I was also observing that the subsequent, valid messages that the Kafka consumer had picked up for that partition in the polling interval were also failing in the same way, and I was also getting a message about dead letters for each of them:

2018-09-14 10:41:32.195 INFO 22879 — [t-dispatcher-35] akka.actor.RepointableActorRef : Message [akka.kafka.internal.KafkaConsumerActor$Internal$RequestMessages] from Actor[akka://FooInboundAlpakkaKafkaConsumer/system/StreamSupervisor-0/$$c#-275126390] to Actor[akka://FooInboundAlpakkaKafkaConsumer/system/kafka-consumer-1#696869527] was not delivered. [1] dead letters encountered. If this is not an expected behavior, then [Actor[akka://FooInboundAlpakkaKafkaConsumer/system/kafka-consumer-1#696869527]] may have terminated unexpectedly, This logging can be turned off or adjusted with configuration settings ‘akka.log-dead-letters’ and ‘akka.log-dead-letters-during-shutdown’.

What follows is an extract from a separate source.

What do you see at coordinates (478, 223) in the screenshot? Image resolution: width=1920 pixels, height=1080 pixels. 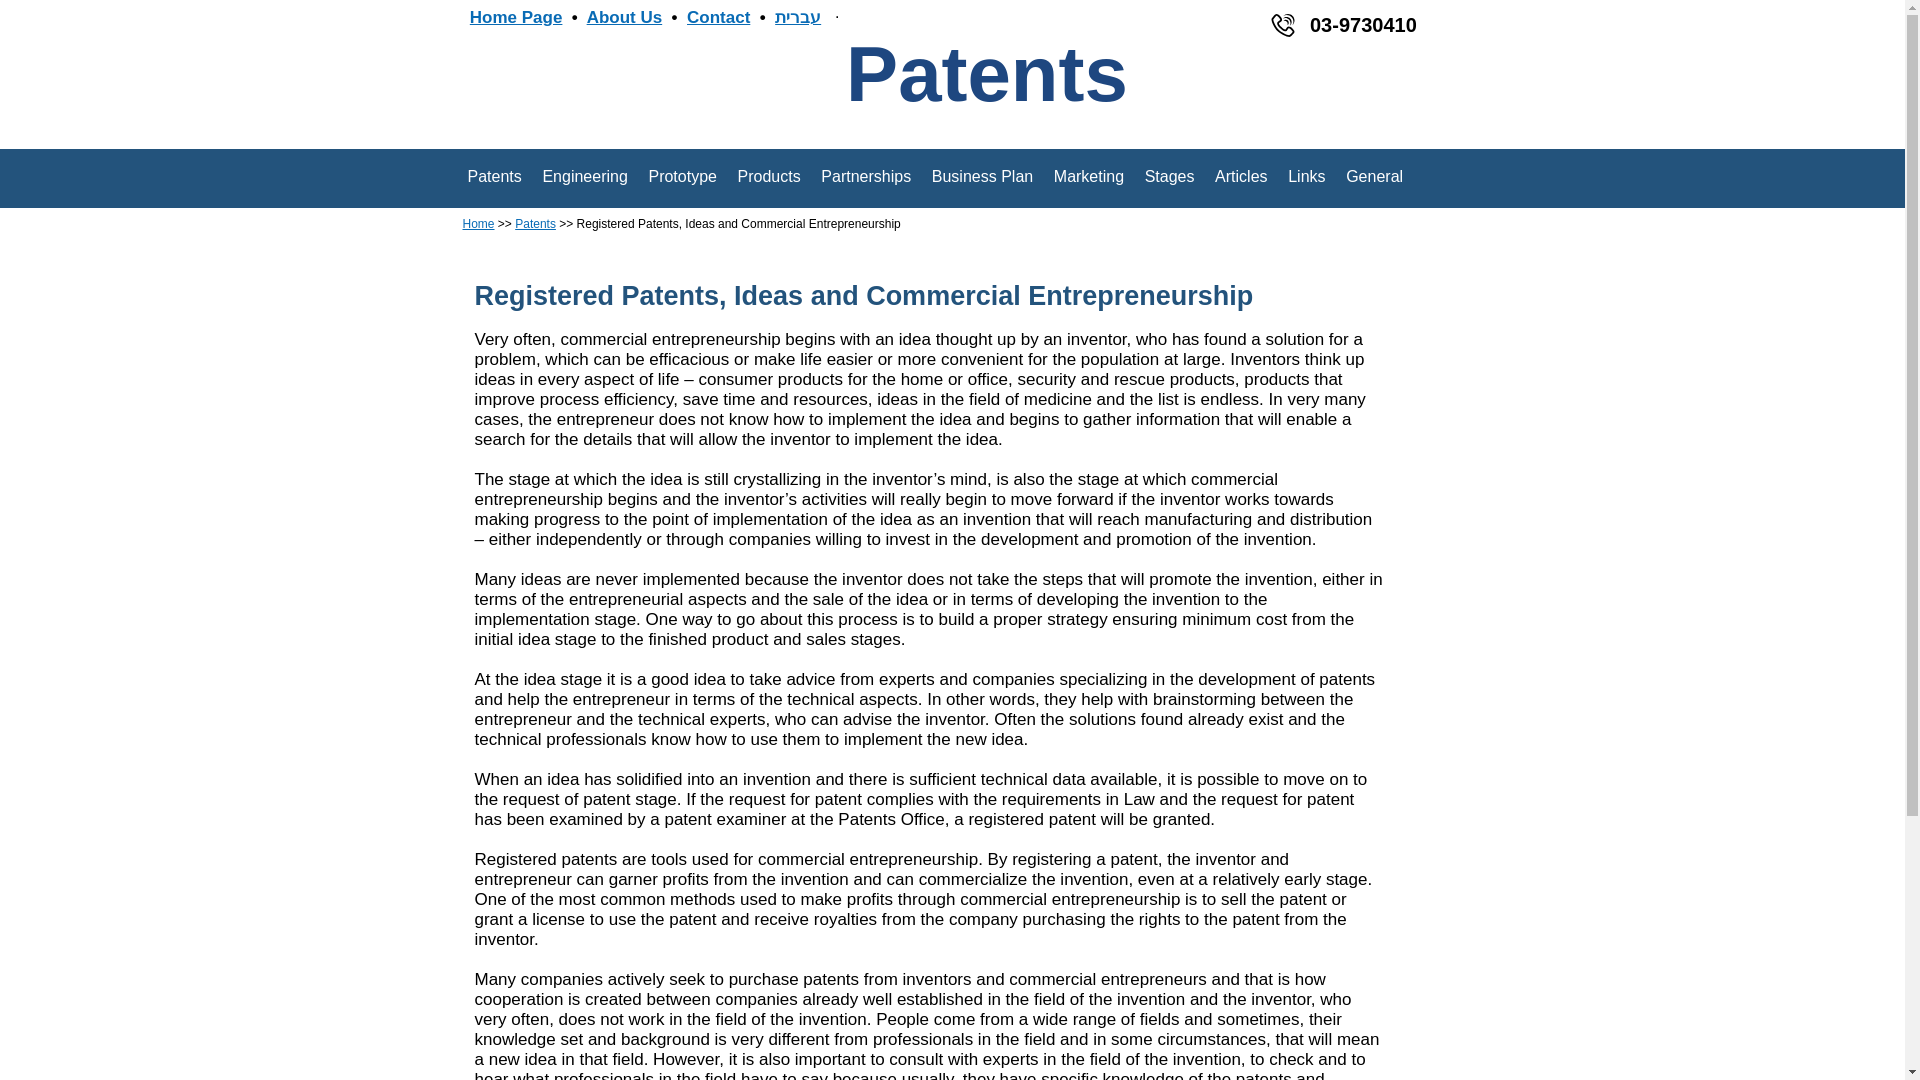 I see `Home` at bounding box center [478, 223].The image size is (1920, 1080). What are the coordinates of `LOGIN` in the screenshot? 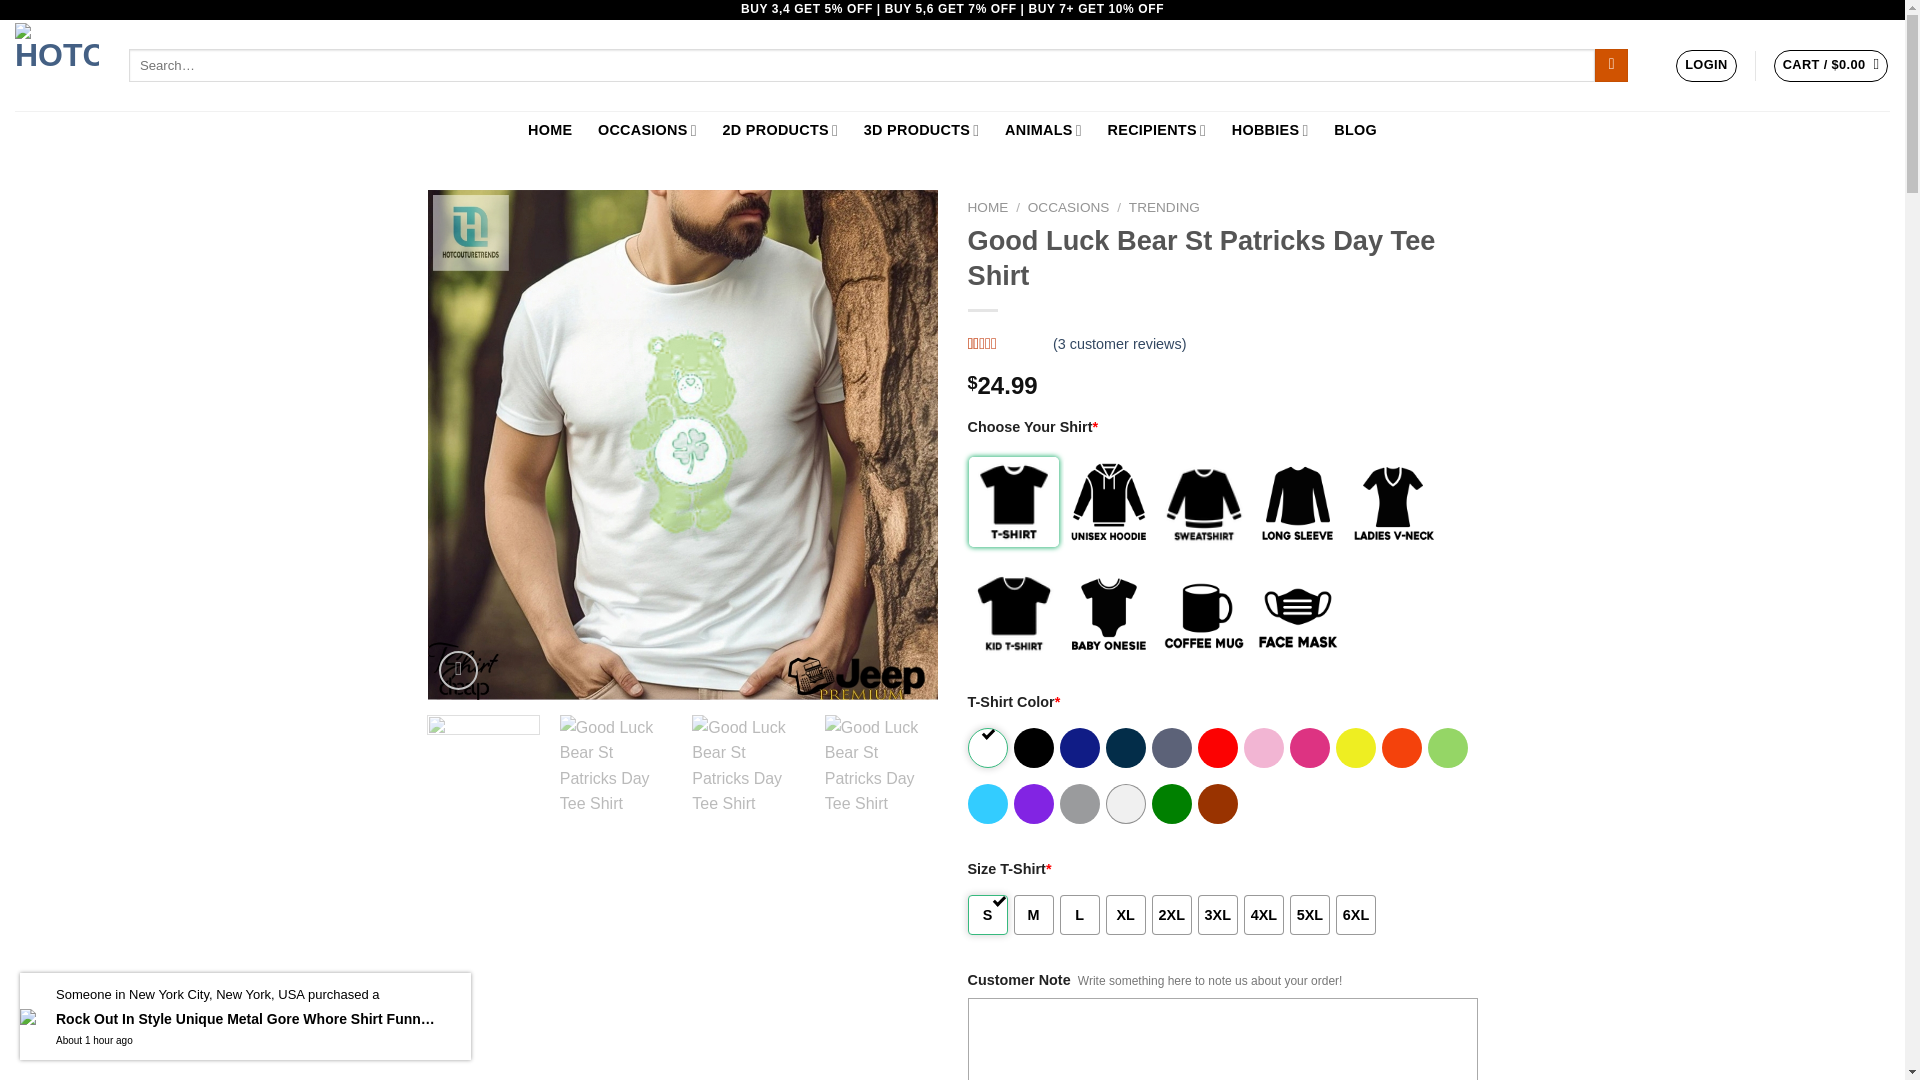 It's located at (1706, 66).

In my book, the ability to gracefully handle a SerializationException, and not fail on it, is a basic, table-stakes feature of any Kafka consumer. (I have an alternate Kafka consumer that uses Spring Cloud Stream that I’m able to switch to via configuration. That implementation handles the SerializationException exactly as one would expect.)

At this point, the only way I can think of to justify going to production with the Alpakka Kafka connector is to configure the akka.kafka.ConsumerSettings with ByteArrayDeserializer for the deserializers and do the real deserialization in my own code. Clearly, this is a hack, and I’m not even sure offhand if it’s going to be feasible once I start needing to use the KafkaAvroDeserializer from Confluent.

Does anyone have any better ideas how to deal with SerializationException in an Akka Streams Kafka consumer?

OK, I see now that this is the expected behavior. From Error handling:

(de)serialization

If reading from Kafka failure is caused by other reasons, like deserialization problems, then the stage will fail immediately. If you expect such cases, consider consuming raw byte arrays and deserializing in a subsequent map stage where you can use supervision to skip failed elements. See also the “At least once” page for more suggestions.

Consuming raw byte arrays and then doing the real deserialization manually is exactly what I ended up doing.